- [RECORDS SHOWN]
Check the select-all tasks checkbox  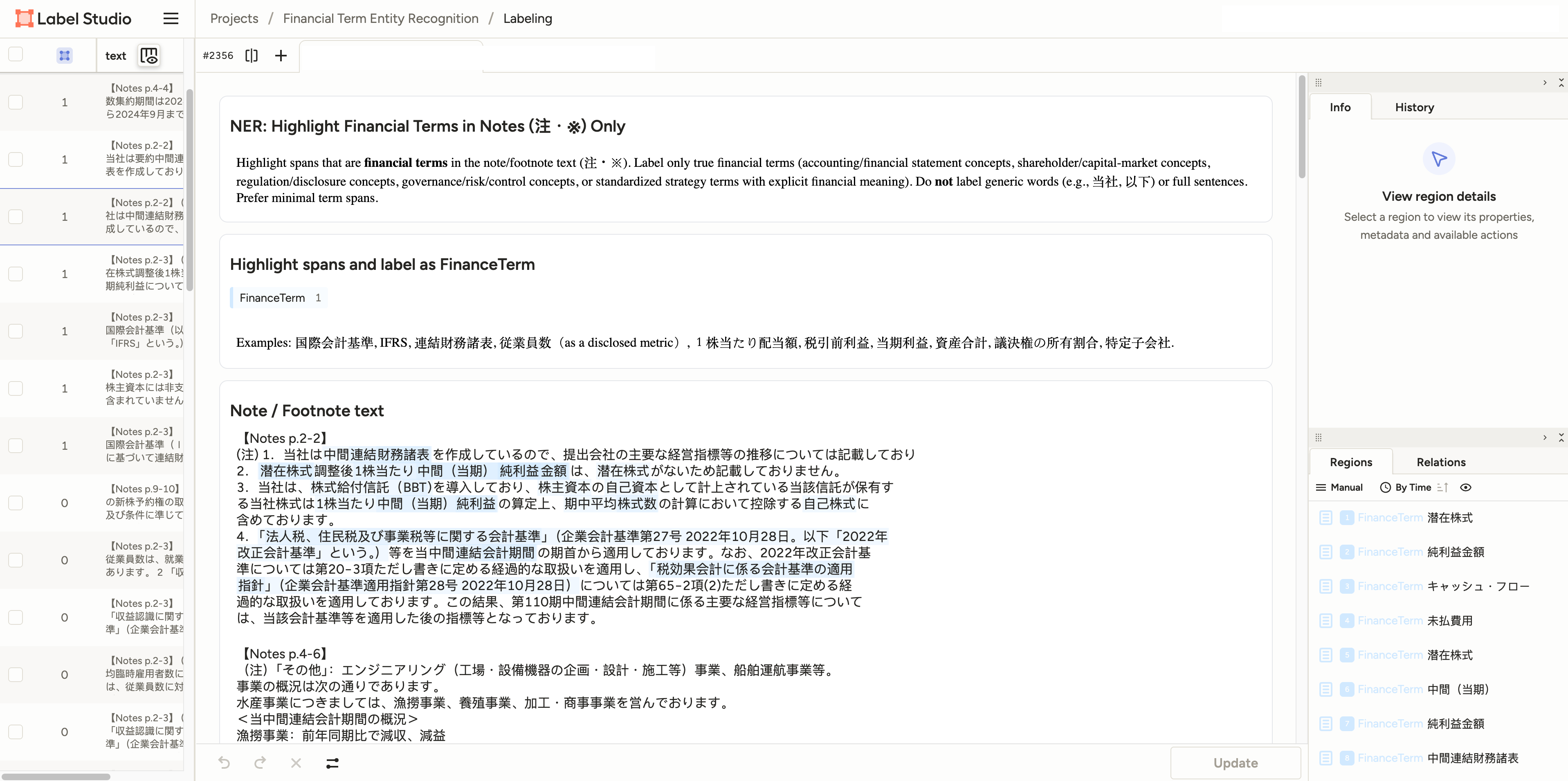point(16,54)
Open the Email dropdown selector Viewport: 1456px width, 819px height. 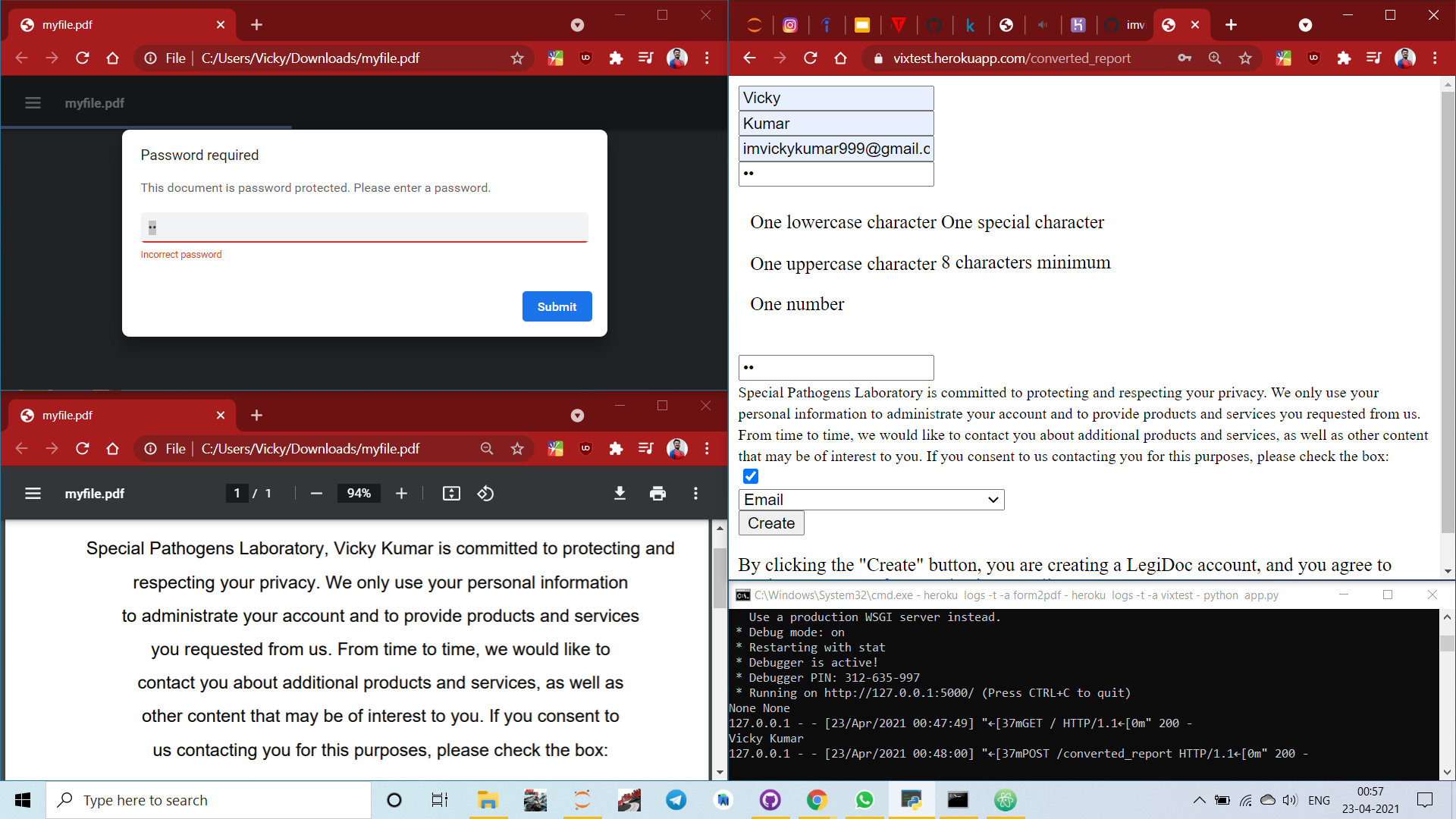(x=871, y=500)
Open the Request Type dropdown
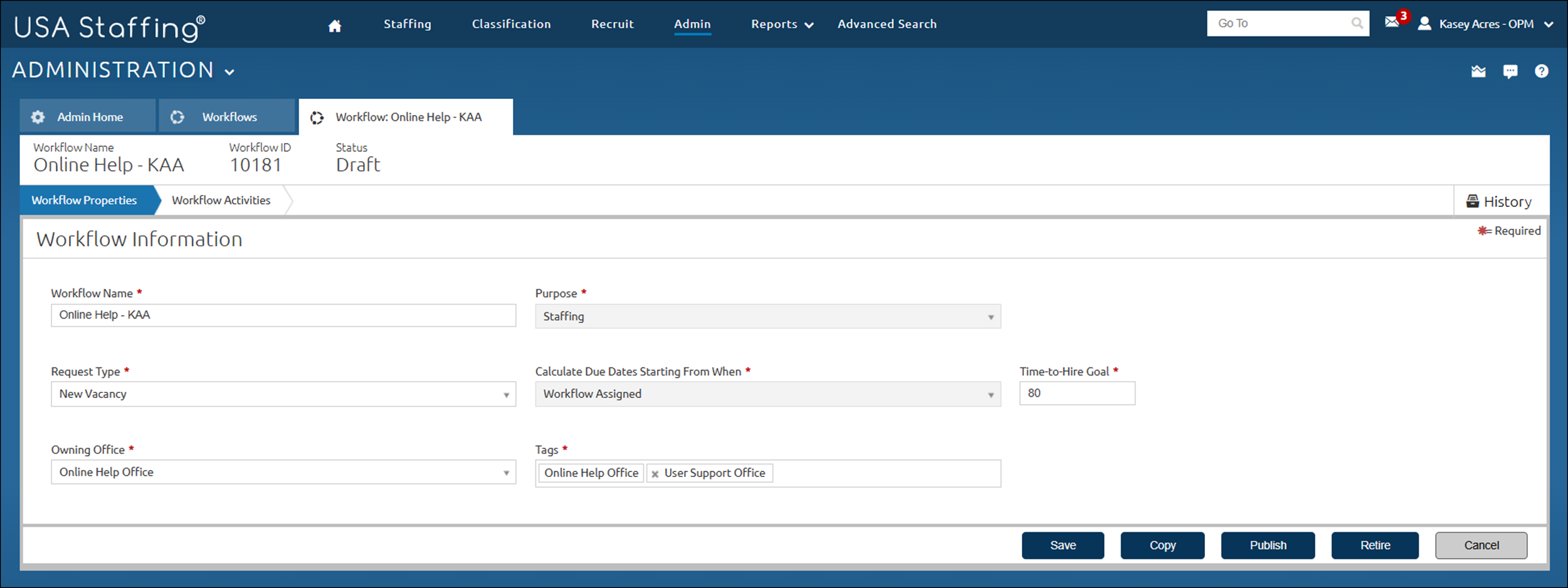Screen dimensions: 1568x588 tap(507, 394)
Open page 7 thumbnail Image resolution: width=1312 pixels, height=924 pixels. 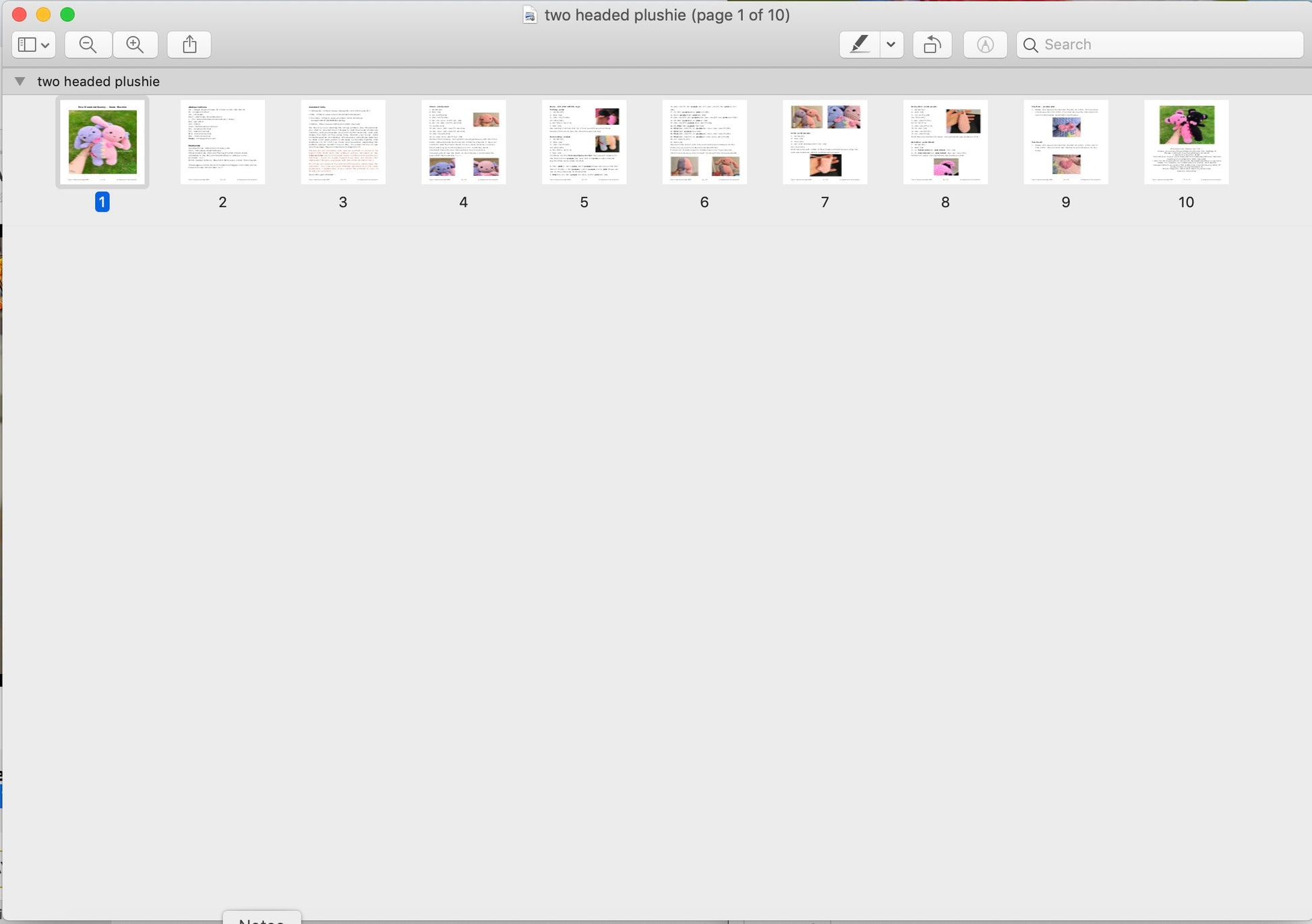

- [PROBLEM REQUIREMENTS] Where the line containing "Open the Request Type dropdown" appears in the entries above, start there and set down every line exactly through the last one, inclusive; omit pictures.

- [WRITTEN SOLUTION]
Open the Request Type dropdown
Screen dimensions: 1568x588 tap(507, 394)
Open page 7 thumbnail Image resolution: width=1312 pixels, height=924 pixels. 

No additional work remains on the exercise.